Ausgangstext:
Die junge Frau, die in einem Motel den vollbepackten Rucksack zu stemmen versucht, macht nicht den Eindruck einer erfahrenen Wanderin. Cheryl Strayed (Reese Witherspoon) beginnt damit ihre Wanderung auf dem Pacific Crest Trail, der sich im Westen der Vereinigten Staaten von der mexikanischen bis zur kanadischen Grenze erstreckt. Für die fast 1 800 Kilometer von der Mojave Wüste bis nach Oregon hat sie drei Monate veranschlagt. Gleich am ersten Abend zeigt sich Cheryls Ungeschicklichkeit überdeutlich, als sie ziemlich unbeholfen das Zelt aufzuspannen versucht, und es sich darüber hinaus herausstellt, dass sie die richtige Gaskartusche für den Kocher vergessen hat. Natürlich denkt sie sofort ans Aufgeben, ehe die Tour richtig begonnen hat. Aber so einfach gibt sie nicht auf. Selbst die Angst vor der Dunkelheit überwindet sie in dieser ersten Nacht in der Mojave-Wüste.

Aufgabenstellung:
a: Nennen Sie alle geografischen Eigennamen, die im Ausgangstext als Substantive vorkommen.
b: Geben Sie aus dem Ausgangstext die Passage von „Die junge Frau, die“ bis einschließlich „in der Mojave-Wüste.“ wortgetreu wieder.
Das nachfolgende Material steht für sich und gehört nicht zum Ausgangstext.

Quellenauszug:
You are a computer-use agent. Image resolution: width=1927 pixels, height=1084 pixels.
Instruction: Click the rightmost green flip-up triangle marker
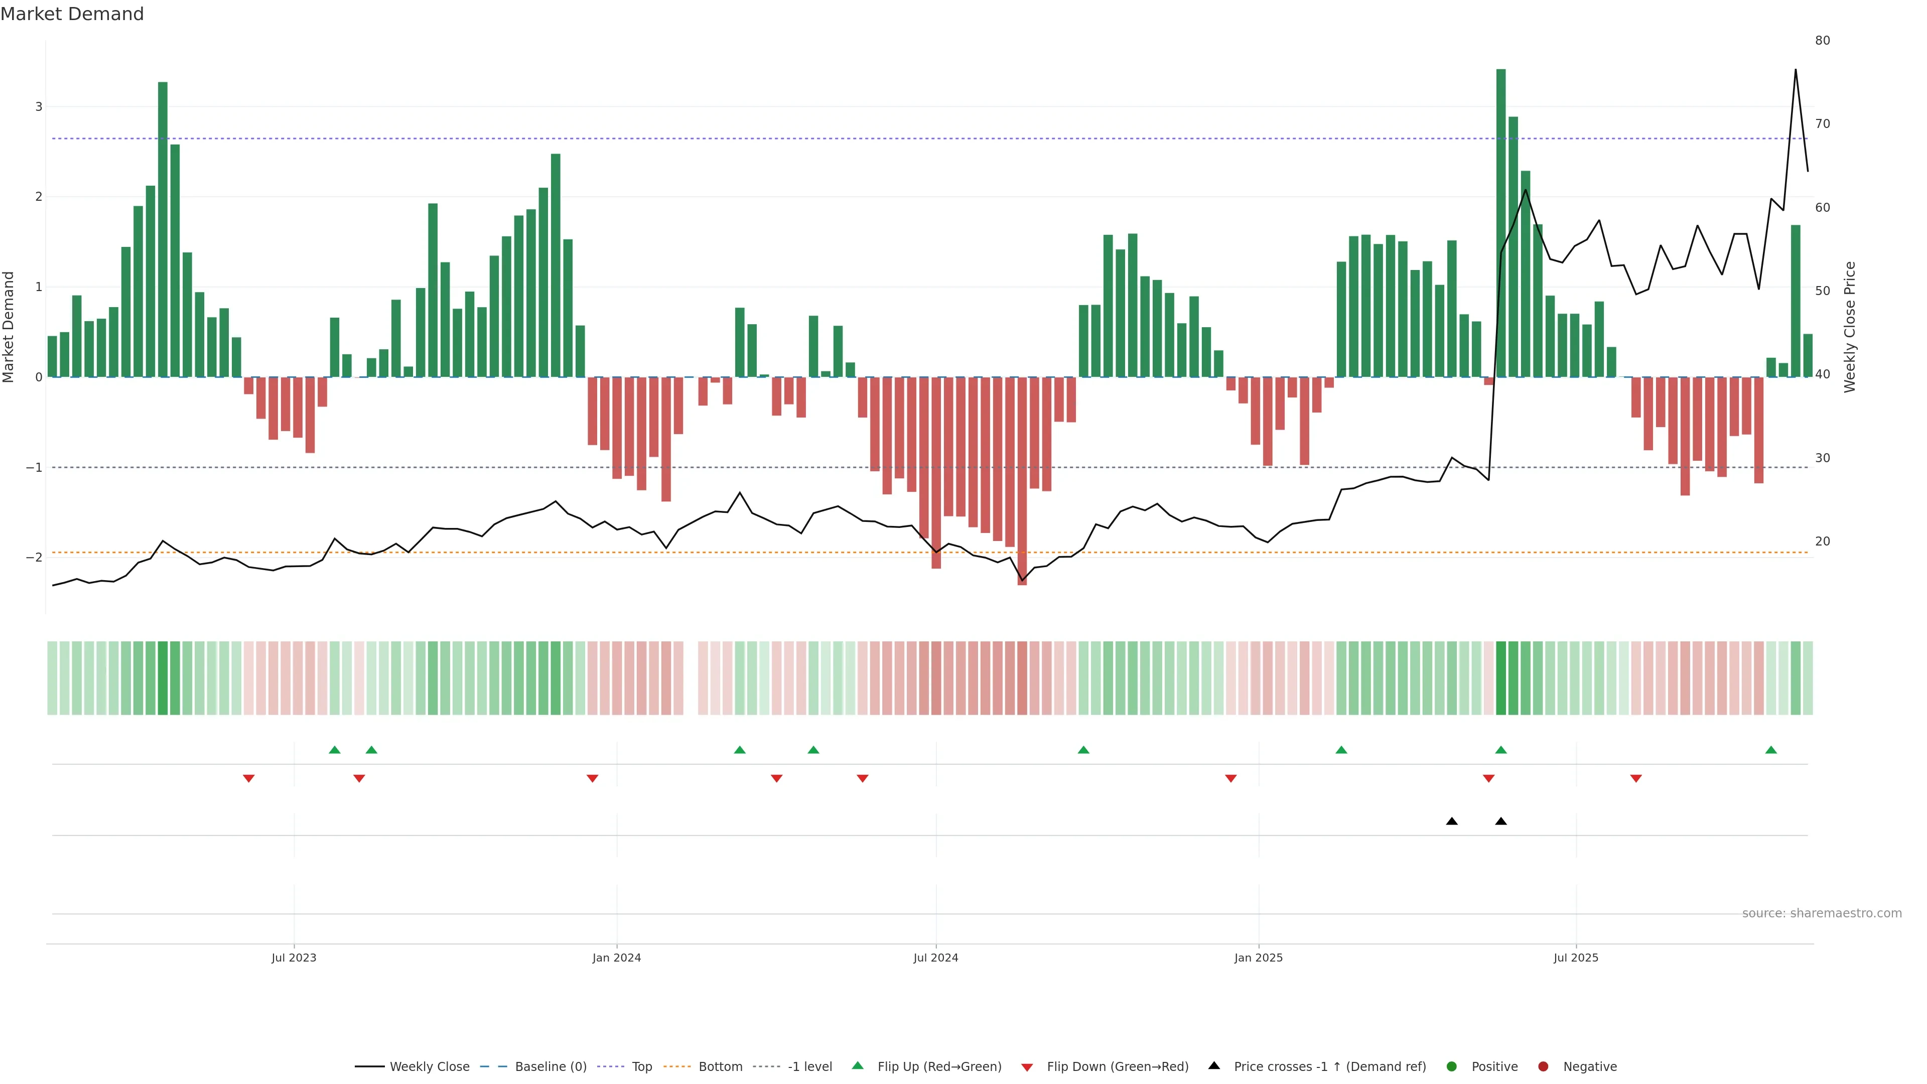click(1771, 750)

Lösungen:
a: Pacific Crest Trail, Vereinigte Staaten, Mojave-Wüste, Oregon

b:
Die junge Frau, die in einem Motel den vollbepackten Rucksack zu stemmen versucht, macht nicht den Eindruck einer erfahrenen Wanderin. Cheryl Strayed (Reese Witherspoon) beginnt damit ihre Wanderung auf dem Pacific Crest Trail, der sich im Westen der Vereinigten Staaten von der mexikanischen bis zur kanadischen Grenze erstreckt. Für die fast 1 800 Kilometer von der Mojave Wüste bis nach Oregon hat sie drei Monate veranschlagt. Gleich am ersten Abend zeigt sich Cheryls Ungeschicklichkeit überdeutlich, als sie ziemlich unbeholfen das Zelt aufzuspannen versucht, und es sich darüber hinaus herausstellt, dass sie die richtige Gaskartusche für den Kocher vergessen hat. Natürlich denkt sie sofort ans Aufgeben, ehe die Tour richtig begonnen hat. Aber so einfach gibt sie nicht auf. Selbst die Angst vor der Dunkelheit überwindet sie in dieser ersten Nacht in der Mojave-Wüste.